■ **The task**
Each record that follows should be repeated exactly, minus any images.

*** Data supplied ***

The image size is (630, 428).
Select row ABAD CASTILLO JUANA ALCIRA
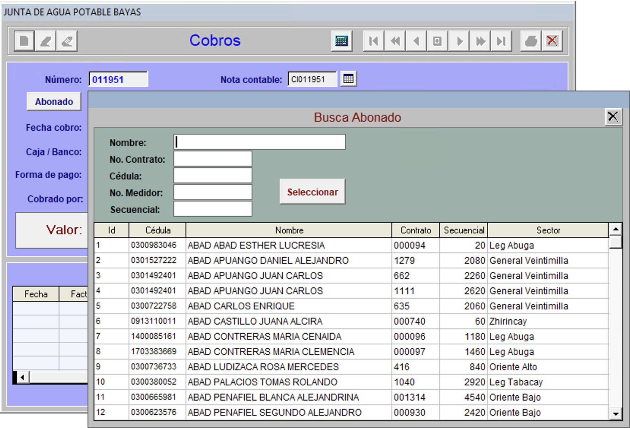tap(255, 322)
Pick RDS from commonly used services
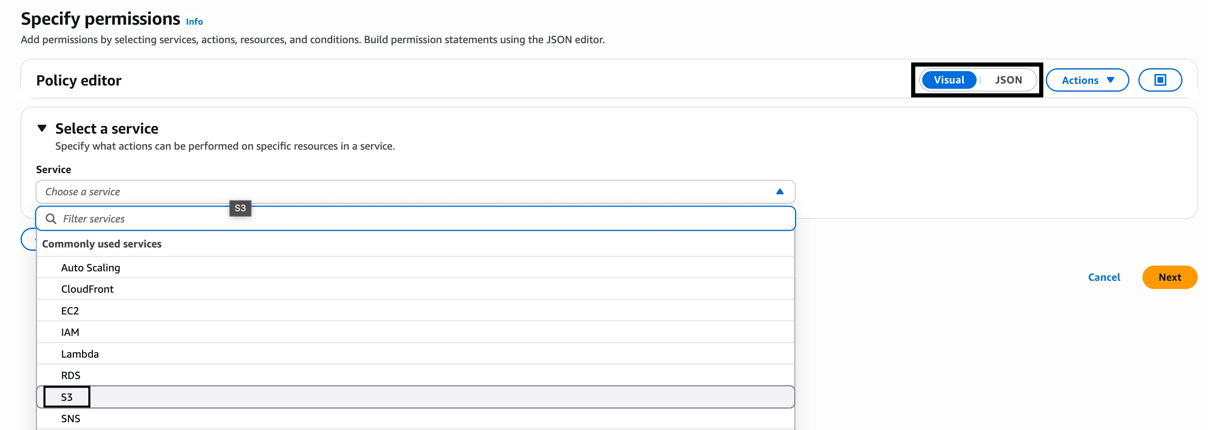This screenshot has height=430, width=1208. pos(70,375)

*** End of Data supplied ***

■ **Result for this task**
The image size is (630, 428).
Select row ABAD CASTILLO JUANA ALCIRA
tap(255, 322)
Pick RDS from commonly used services
This screenshot has height=430, width=1208. pos(70,375)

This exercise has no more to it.